France Rode (November 20, 1934 in Nožice, Slovenia) is an engineer and inventor best known for his work on the HP-35 pocket calculator. He was one of the four lead engineers at Hewlett-Packard assigned to this project.
Rode also invented and created the first workable RFID products: workplace entry cards, for which he holds several patents.
France was born in Nožice, Slovenia on November 20, 1934 to farmers father Jože and mother Pepca, born Prešeren, as the oldest of four children. His younger sister Agata and brothers Marko and Aleš completed the family. France started elementary school education in nearby Homec soon after the German occupation of Slovenia during the Second World War. A few months into the first school year the local partisans burned the school building and the children were “saved” from formal schooling for the duration of the war. After the war, until the school in Homec was rebuilt, France’s class was meeting in the local church rectory or in a “Gasthouse” in the mornings and reported for “volunteer” work at the school construction site in the afternoon. Due to an accelerated learning program, France completed the fourth grade in Homec in 1947 and in the fall of the same year began attending high school in Kamnik. He skipped the fifth grade by studying and passing exams designed for the fifth grade during the summer months.

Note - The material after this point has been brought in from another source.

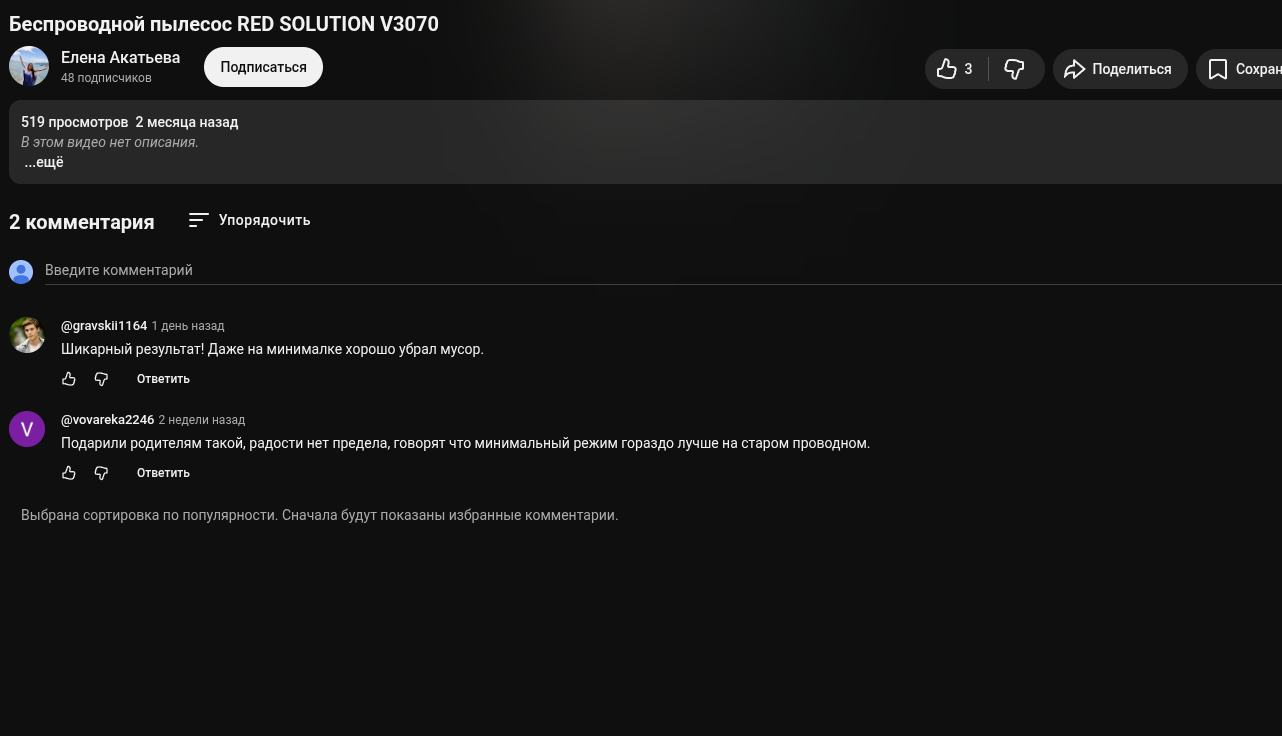
Task: Click the Share arrow icon
Action: pyautogui.click(x=1074, y=69)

His academic interests at that time were in mathematics, physics and natural sciences. Whenever he had to study, France was excused from farm work. However, living on the farm allowed him no time for extracurricular activities for which he envied his schoolmates. Only occasionally he managed to join his peers after school. His fondest memories of such activities include participating in the staging of Hamlet, directed by Ciril Gostič, brother of operas singer Joze Gostic, France’s Godfather. His nostalgic memories also include skiing trips to Mala Planina and staying with his ski buddies in “Steletova koča.”
Living on the farm did have some side benefits. France learned hard work habits and discovered his inventive drive. In his uncle’s carpentry shop next door, he built his own toys and later tools that were otherwise too expensive to buy. He made the slide rule he used during all his academic years in Ljubljana.